▶ Article:
Poisson Distribution

np.random.poisson(mean, size= )
The number r of arrivals of a Poisson process in a given time interval with average rate of ? arrivals per interval in Poisson distributed.
Limit of the Binomial distribution for low probability of success & large number of trails (rare events).

04 Thinking probabilistically-- Continuous variables

Probability density function (PDF)

Continuous analog to the PMF
Mathematical description of the relative likelihood of observing a value of a continuous variable.

Normal distribution

np.random.normal(mean, std, size)
The normal PDF

# Draw 100000 samples from Normal distribution with stds of interest: samples_std1
samples_std1 = np.random.normal(20, 1, size = 100000)

# Make histograms
_ = plt.hist(samples_std1, normed=True, histtype='step',bins=100)

# Make a legend, set limits and show plot
plt.ylim(-0.01, 0.42)
plt.show()

The normal CDF

# Generate CDFs
x_std1, y_std1 = ecdf(samples_std1)

# Plot CDFs
_ = plt.plot(x_std1, y_std1, marker='.', linestyle='none')

# Make a legend and show the plot
plt.show()

caveats:
- compare the theoretical CDF with the ECDF
- light tails: tiny probability of being >4 stdev (extreme values)

The Exponential distribution

The waiting time between arrivals of a Poisson process is Exponentially distributed.

mean = np.mean(inter_times)
samples = np.random.exponential(mean, size=10000) 
x, y = ecdf(inter_times)
x_theor, y_theor = ecdf(samples)
_ = plt.plot(x_theor, y_theor)
_ = plt.plot(x, y, marker='.', linestyle='none')
_ = plt.xlabel('time (days)')
_ = plt.ylabel('CDF')
plt.show()

▶ Task requirements:
1 – Please restate the probability notes word for word from "# Generate CDFs" up to and including "stdev (extreme values)".
2 – According to the probability notes, how is the waiting time between arrivals of a Poisson process distributed?
3 – Name every np.random function that appears in the probability notes.
The data placed after these probability notes come from a separate source.

▶ Data section:

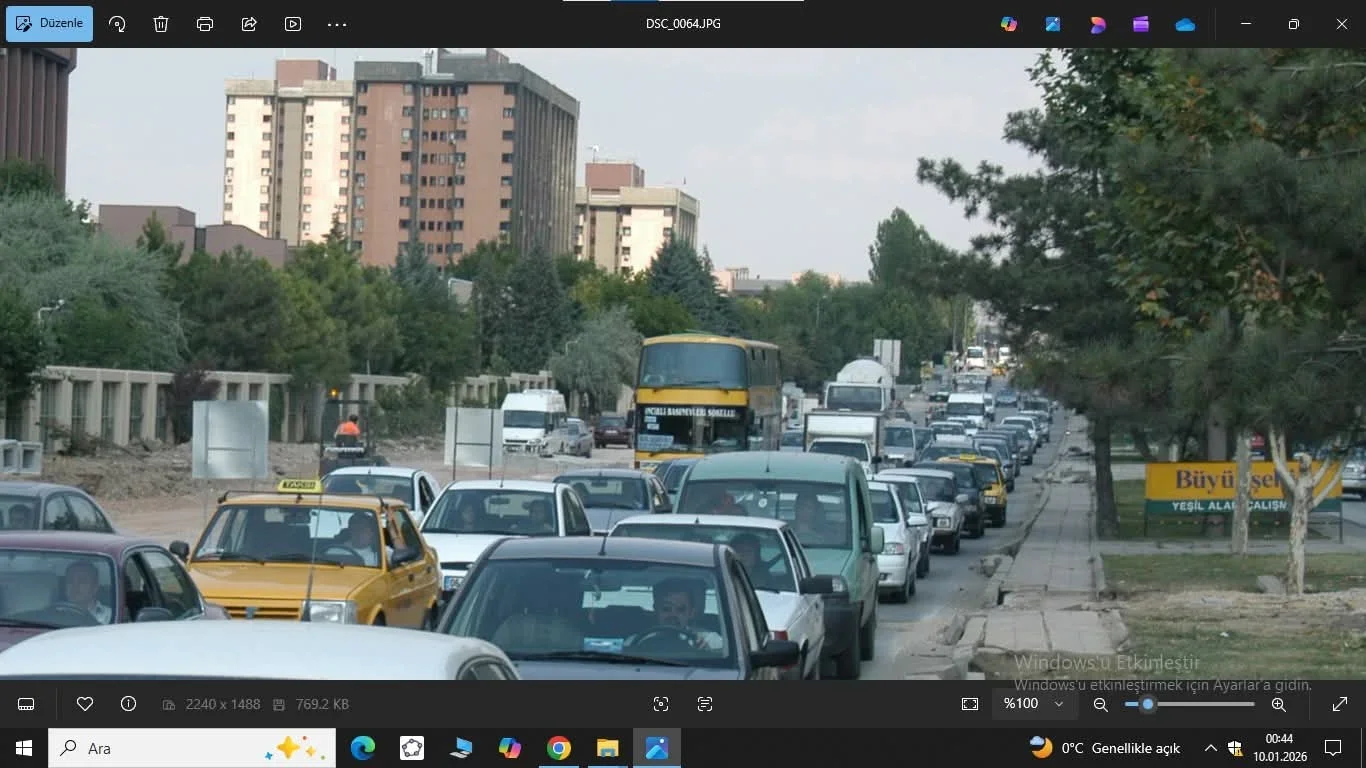Open OneDrive cloud icon in title bar
This screenshot has height=768, width=1366.
point(1185,24)
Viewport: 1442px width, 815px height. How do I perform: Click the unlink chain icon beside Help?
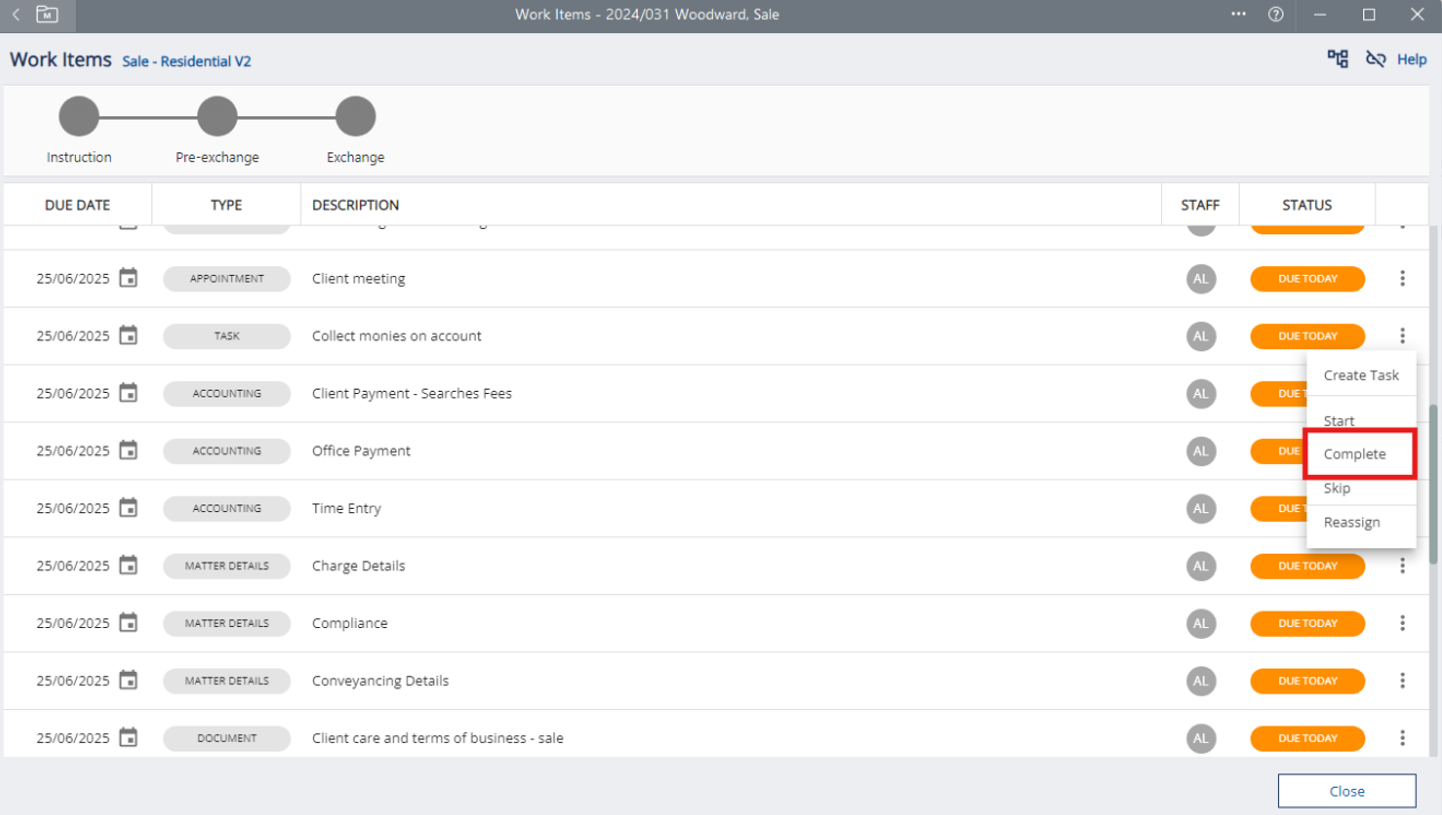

▶ Task-by-task results:
1 –
# Generate CDFs
x_std1, y_std1 = ecdf(samples_std1)

# Plot CDFs
_ = plt.plot(x_std1, y_std1, marker='.', linestyle='none')

# Make a legend and show the plot
plt.show()

caveats:
- compare the theoretical CDF with the ECDF
- light tails: tiny probability of being >4 stdev (extreme values)

2 – It is Exponentially distributed.

3 – np.random.poisson, np.random.normal, np.random.exponential